__Entries__:
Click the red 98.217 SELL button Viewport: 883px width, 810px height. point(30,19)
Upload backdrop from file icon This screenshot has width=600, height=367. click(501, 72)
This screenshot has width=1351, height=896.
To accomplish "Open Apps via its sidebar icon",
* * *
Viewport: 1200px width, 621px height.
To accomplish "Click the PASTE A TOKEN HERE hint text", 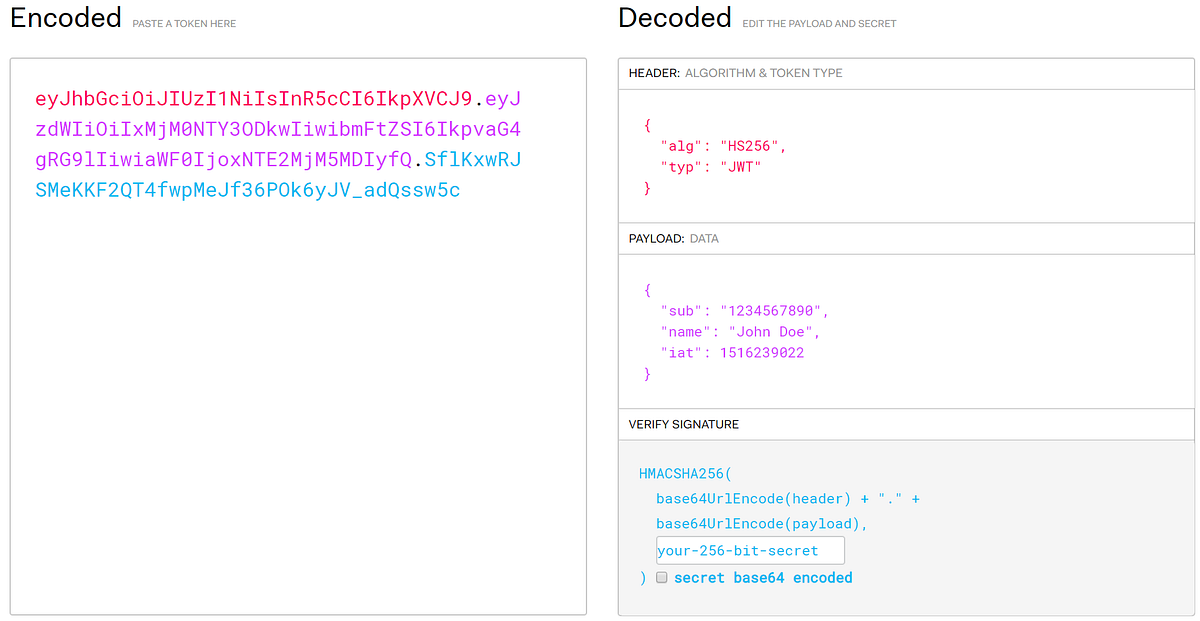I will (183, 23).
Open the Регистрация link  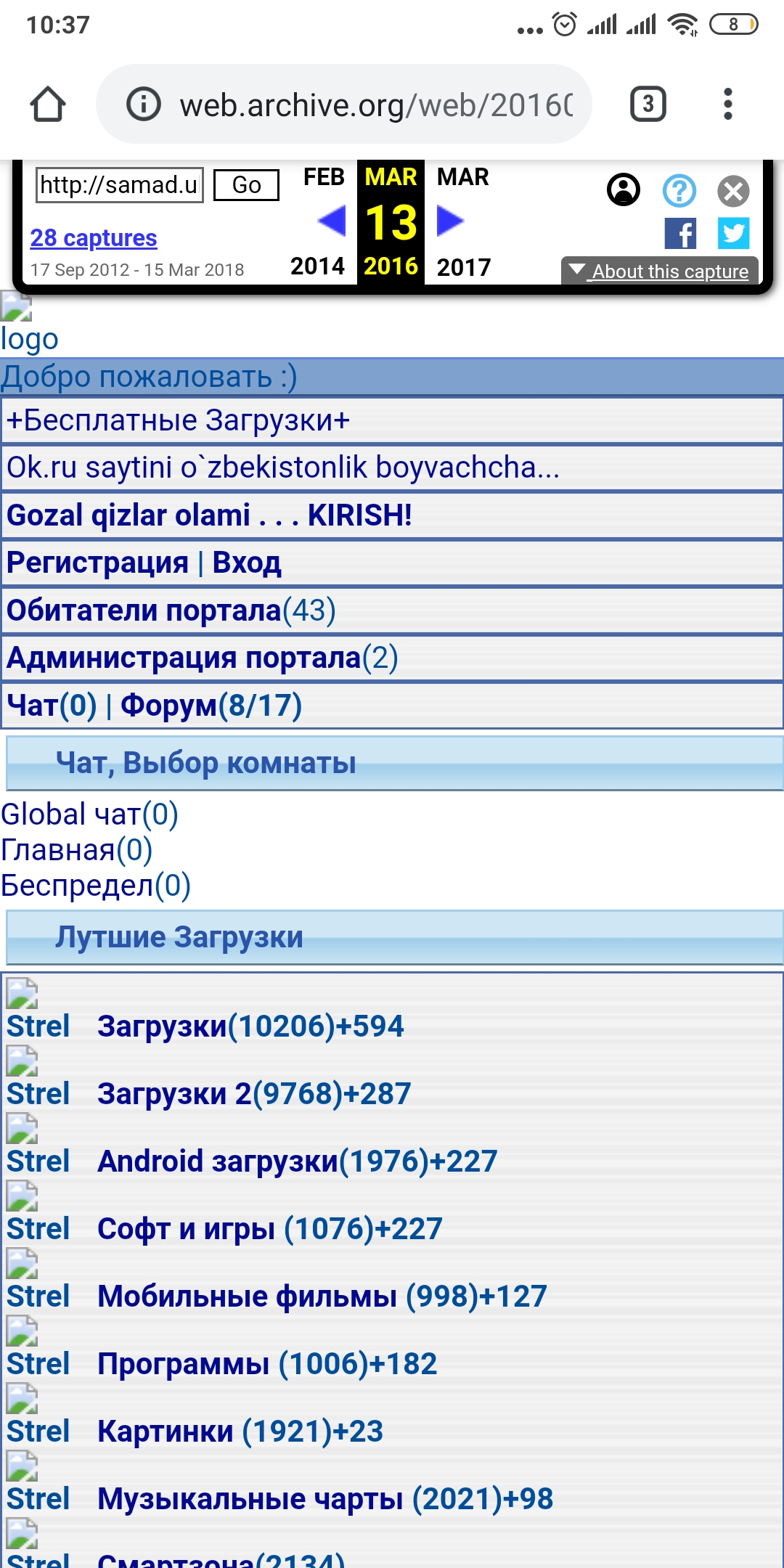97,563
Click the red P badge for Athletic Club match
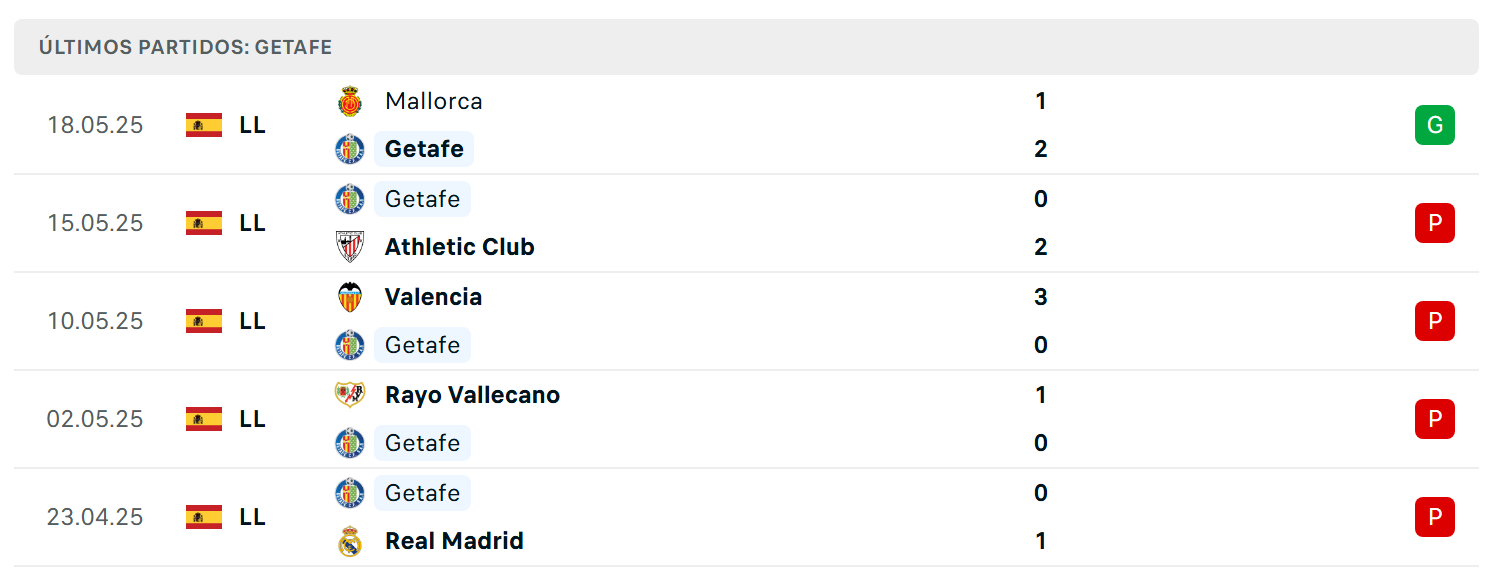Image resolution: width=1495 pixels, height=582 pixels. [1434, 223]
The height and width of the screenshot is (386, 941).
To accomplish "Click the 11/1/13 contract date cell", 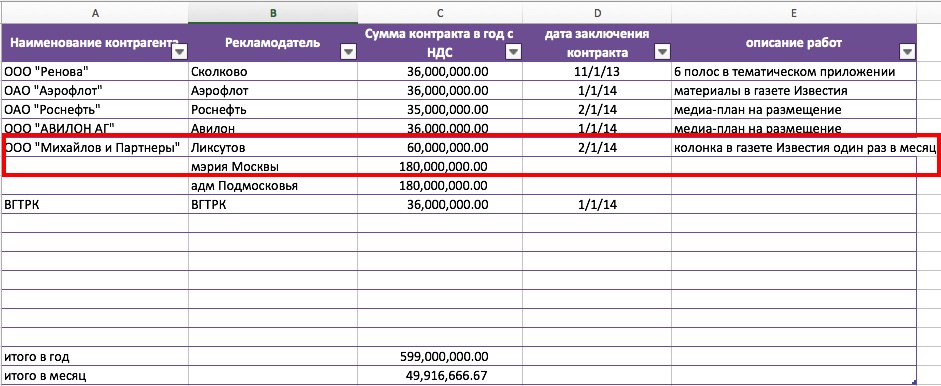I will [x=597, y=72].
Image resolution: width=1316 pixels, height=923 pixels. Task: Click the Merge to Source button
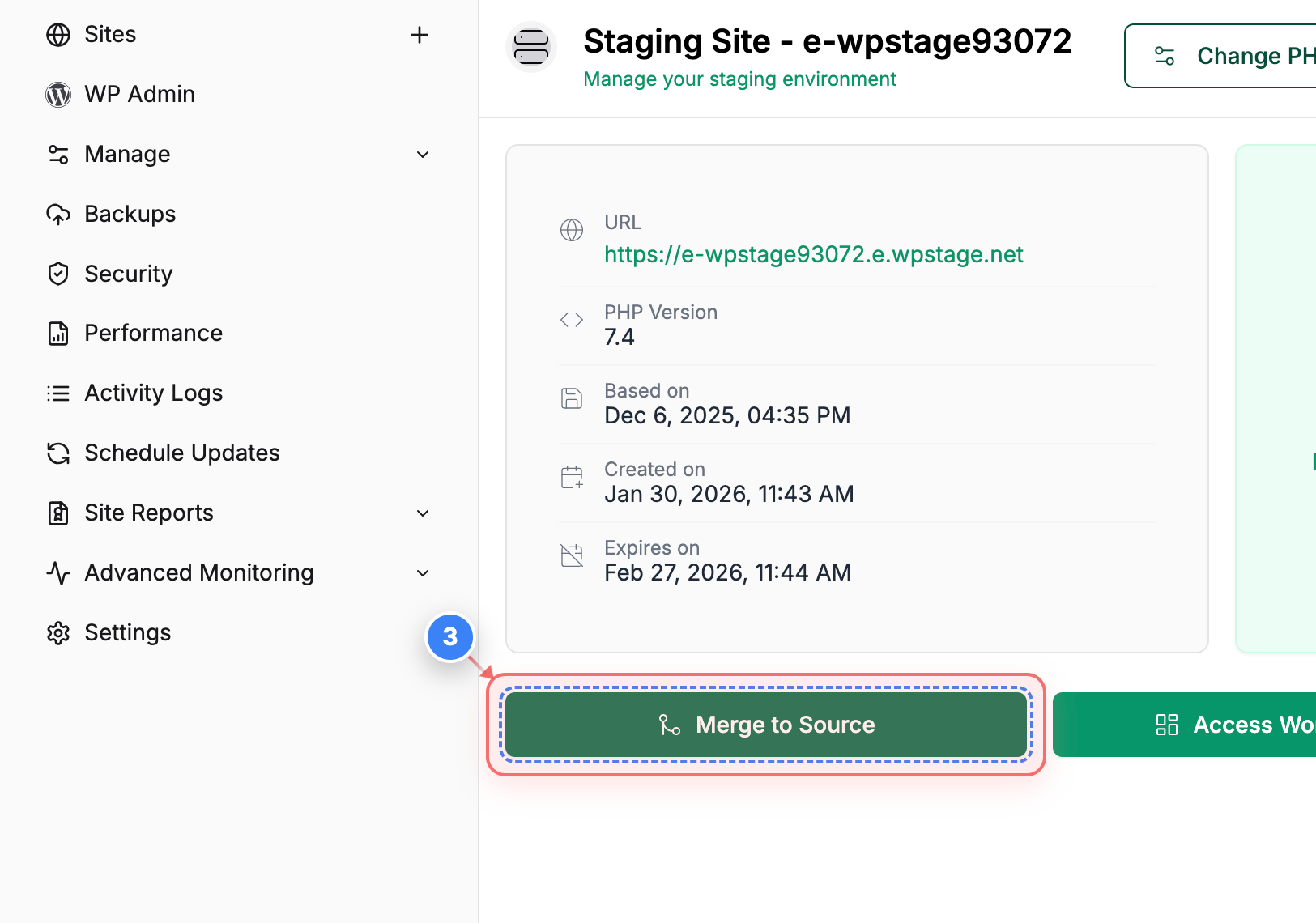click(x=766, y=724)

__Exercise aim__: Locate each line of the data above that contains the string "screenshot" and copy those lines out. Treat uppercase and lowercase as different.

__Result below__:
Upload backdrop from file icon This screenshot has width=600, height=367. click(501, 72)
This screenshot has width=1351, height=896.
The height and width of the screenshot is (386, 941).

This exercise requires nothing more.